El poder no puede vivir a una distancia infinita de la gente, ni refugiarse en rituales y mecanismos momificados, que solo atraen la capacidad de imitación de los mediocres y de los oportunistas. El poder, si quiere preservarse, tiene que trabajar para mantener un fondo de ingenio y de autenticidad que conecte con la gente y que vaya más allá del decorado y la retórica. Solo así se puede permitir el lujo de actuar con generosidad o de reaccionar con dureza sin perder la iniciativa y la legitimidad. 

La Segunda República, igual que la dictadura de Primo de Rivera, se hundió porque solo los vividores del régimen estaban realmente interesados en preservarla.
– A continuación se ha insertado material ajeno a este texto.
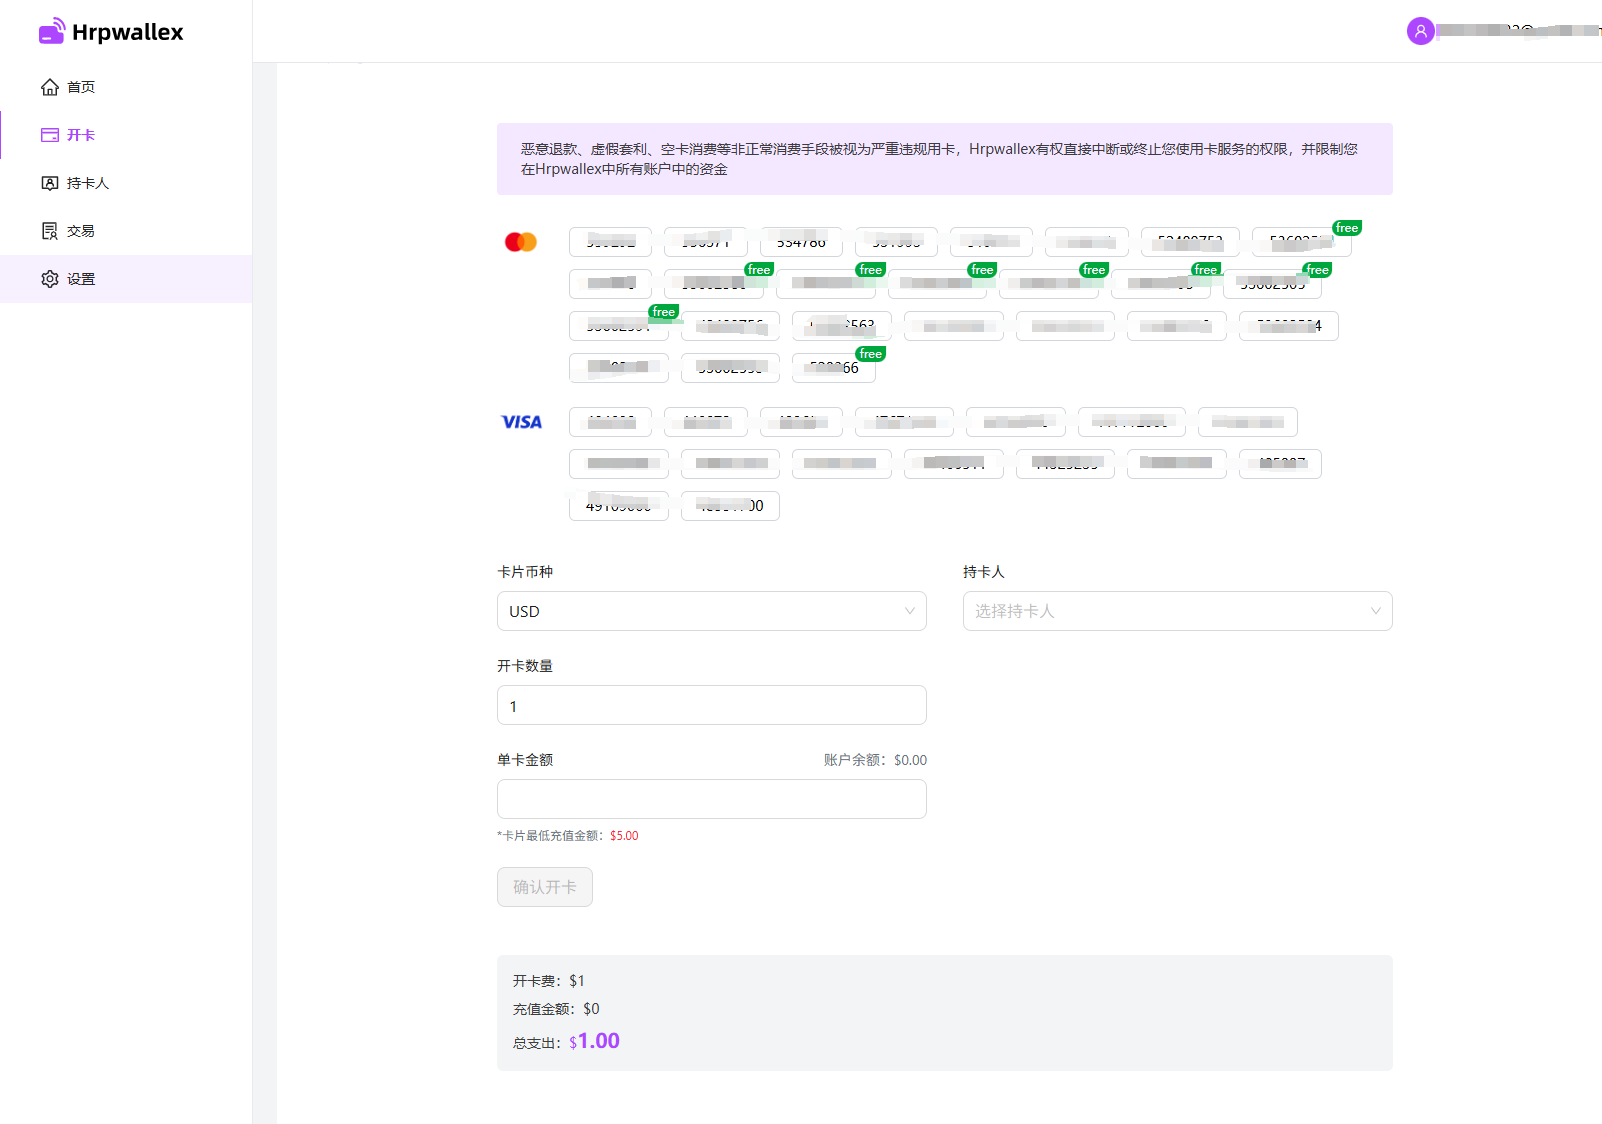Click the home icon in the sidebar

pyautogui.click(x=50, y=87)
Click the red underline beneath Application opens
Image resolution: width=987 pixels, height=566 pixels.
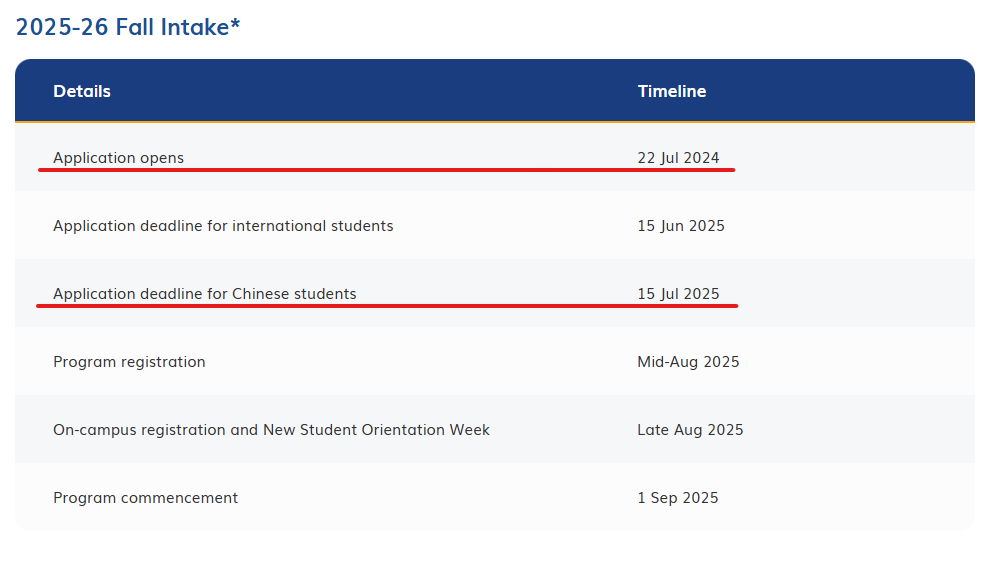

Franco se mantuvo durante años porque una parte importante de la población se identificaba con su figura y su nacionalismo. El régimen del 78 funcionó mientras ETA sirvió para justificar el pacto que la izquierda española había hecho con la dictadura para blindar la unidad de España.

El pacto de la Transición, como la Guerra Civil o el régimen de Primo de Rivera, fue fruto de una operación para evitar que Catalunya ―y, en segundo término, el País Vasco― llegara a plantear la independencia de manera democrática. Si el Rey hubiera tenido dos dedos de frente, no habría aceptado relevar a su pobre padre con el argumento de la corrupción y los escándalos de faldas. Habría exigido un plan para que Catalunya pudiera ejercer el derecho a la autodeterminación bajo su arbitraje.

El discurso que Felipe VI hizo sobre el 1 de octubre fue muy celebrado, pero cada vez se verá más claro que agotó el margen de la justicia y la política española. El hecho de que solo un par de años después López Burniol utilice la dictadura de Primo de Rivera como metáfora para aleccionar a los últimos guardianes del régimen, ya dice mucho de cómo ha evolucionado el panorama. Con cada victoria sobre el procés, la España democrática ha perdido dinero.

Los intentos de criminalizar los referéndums y de expulsar el derecho a la autodeterminación de Europa no han funcionado. Como dice un amigo mío, España es como el Titanic después de chocar contra el maldito iceberg. Si sus comandantes no se creen que tan magnífica construcción pueda hundirse en medio del océano por culpa de un simple trozo de hielo es porque se han creído su propia propaganda.

López Burniol, igual que Antoni Puigverd, forma parte de una casta de intelectuales progresistas que aceptaron vivir en la cresta de la ola a cambio de negar el pan a la libertad de Catalunya y de hacer la vista gorda con la herencia de la dictadura. Como que han vivido de la doble moral del régimen ahora no pueden hacerlo evolucionar y es lógico que tengan la sensación de que, si no lo salvan tal como era, se hundirán con él. 

Después de tantos años de comedia antinacionalista debe ser deprimente ver que, de aquel mundo brillante, tan cosmopolita, solo queda Miquel Iceta intentando hacer de Artur Mas. En la Transición, la política todavía sacaba buena parte de su fuerza y legitimidad de las carnicerías del ejército; ahora la saca exclusivamente del pueblo. He aquí el detalle que el Rey no tuvo en cuenta cuando salió a hacer su arenga, después del 1 de octubre.